In 1937, Ruttenberg started his 40-year career in labor as an Ohio Valley field representative of the Congress of Industrial Organizations. He served in Cincinnati, Chicago, and other points Midwest. He became assistant to the CIO's director of research, Ralph Hetzel. At some point, he served as an assistant to CIO president John L. Lewis. Harold J. Ruttenberg, his brother, served as director of research for the Steel Workers Organizing Committee. While at the CIO and SWOC, the collaborated on articles. In 1942, the brothers also worked with Hetzel, Lee Pressman, and Vincent Sweeney in writing the initial legal brief to the National War Labor Board for the Little Steel case. During World War II, he served as a first lieutenant in the U.S. Army on Okinawa and also for the War Manpower Commission. After the war, he returned to the CIO as an economist. By 1948, he had become the CIO's director of research and education. Around 1953, Ruttenberg seems to have been a member of the League for Industrial Democracy. In mid-1950s, Ruttenberg joined the newly reunited AFL-CIO as chief economist and director of its research department. In 1962, during the Kennedy Administration, Ruttenberg became special assistant to W. Willard Wirtz, Secretary of the U.S. Department of Labor. He helped redress racial discrimination in state employment offices under Title VI of the Civil Rights Act of 1964 by sending teams to investigate complaints of discrimination around the nation. Advocating voluntary compliance, he made clear his willingness to cut employment service monies to non-compliant states.
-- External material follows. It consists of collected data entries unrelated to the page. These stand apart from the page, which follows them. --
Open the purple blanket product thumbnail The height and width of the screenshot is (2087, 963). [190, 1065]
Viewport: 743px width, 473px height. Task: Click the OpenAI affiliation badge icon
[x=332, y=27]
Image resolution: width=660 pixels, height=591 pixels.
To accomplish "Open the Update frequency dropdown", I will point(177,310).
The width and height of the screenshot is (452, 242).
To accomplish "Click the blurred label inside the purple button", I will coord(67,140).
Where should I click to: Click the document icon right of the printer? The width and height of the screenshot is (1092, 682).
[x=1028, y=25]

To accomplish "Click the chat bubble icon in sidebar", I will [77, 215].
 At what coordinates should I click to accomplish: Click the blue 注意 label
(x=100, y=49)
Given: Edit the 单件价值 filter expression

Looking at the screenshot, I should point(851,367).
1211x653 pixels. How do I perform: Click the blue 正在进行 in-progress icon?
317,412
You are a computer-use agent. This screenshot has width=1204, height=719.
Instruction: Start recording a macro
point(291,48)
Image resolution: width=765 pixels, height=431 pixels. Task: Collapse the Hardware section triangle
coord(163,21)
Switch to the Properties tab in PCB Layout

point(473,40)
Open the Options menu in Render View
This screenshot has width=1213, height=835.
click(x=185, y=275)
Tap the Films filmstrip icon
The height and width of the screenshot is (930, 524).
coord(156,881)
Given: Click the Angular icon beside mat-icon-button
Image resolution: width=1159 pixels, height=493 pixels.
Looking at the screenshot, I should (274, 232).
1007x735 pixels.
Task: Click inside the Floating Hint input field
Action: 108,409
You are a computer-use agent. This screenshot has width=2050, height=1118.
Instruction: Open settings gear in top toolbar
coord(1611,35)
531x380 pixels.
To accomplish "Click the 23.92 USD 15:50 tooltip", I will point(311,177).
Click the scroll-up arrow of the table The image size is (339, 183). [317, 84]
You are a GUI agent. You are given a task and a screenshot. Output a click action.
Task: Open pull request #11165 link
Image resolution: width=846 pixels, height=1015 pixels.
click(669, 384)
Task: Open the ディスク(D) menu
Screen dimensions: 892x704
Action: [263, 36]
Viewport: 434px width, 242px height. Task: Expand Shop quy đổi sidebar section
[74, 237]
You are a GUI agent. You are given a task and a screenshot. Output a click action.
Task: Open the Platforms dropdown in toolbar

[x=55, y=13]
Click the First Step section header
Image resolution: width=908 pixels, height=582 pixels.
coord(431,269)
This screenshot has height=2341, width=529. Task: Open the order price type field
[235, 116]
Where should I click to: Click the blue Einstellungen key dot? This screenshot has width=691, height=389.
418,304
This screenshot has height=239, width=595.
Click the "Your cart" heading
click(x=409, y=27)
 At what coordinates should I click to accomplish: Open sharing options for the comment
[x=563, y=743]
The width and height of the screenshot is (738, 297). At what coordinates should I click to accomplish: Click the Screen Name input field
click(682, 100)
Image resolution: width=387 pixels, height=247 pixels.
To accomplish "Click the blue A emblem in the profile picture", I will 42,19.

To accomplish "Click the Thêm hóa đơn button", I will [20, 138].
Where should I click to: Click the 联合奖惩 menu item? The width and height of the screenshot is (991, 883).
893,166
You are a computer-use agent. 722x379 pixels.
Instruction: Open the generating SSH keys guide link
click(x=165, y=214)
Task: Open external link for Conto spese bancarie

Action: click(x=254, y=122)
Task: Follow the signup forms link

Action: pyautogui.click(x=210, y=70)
In 1966, he succeeded Daniel Patrick Moynihan as Assistant Secretary of Labor for Manpower. In 1969, Ruttenberg left office and established Stanley H. Ruttenberg & Associates, an economic consulting firm, in Washington, DC. He retired in 1982, though he continued to serve as chairman of the board. Over his career, he served as director of the National Planning Association, National Bureau of Economic Research, Industrial Relations Research Association, and Resources for the Future.
Personal and death
Ruttenberg married Gertrude Bernstein of Pittsburgh; they met while working for SWOC. They had one daughter and two sons. He died at his home in Bethesda, age 84, of respiratory failure.
Works
Books: With Joycelyn Gutchess, Ruttenberg wrote:
Institutions and Social Change
Articles:
"AFL-CIO Research: Organization and Operations"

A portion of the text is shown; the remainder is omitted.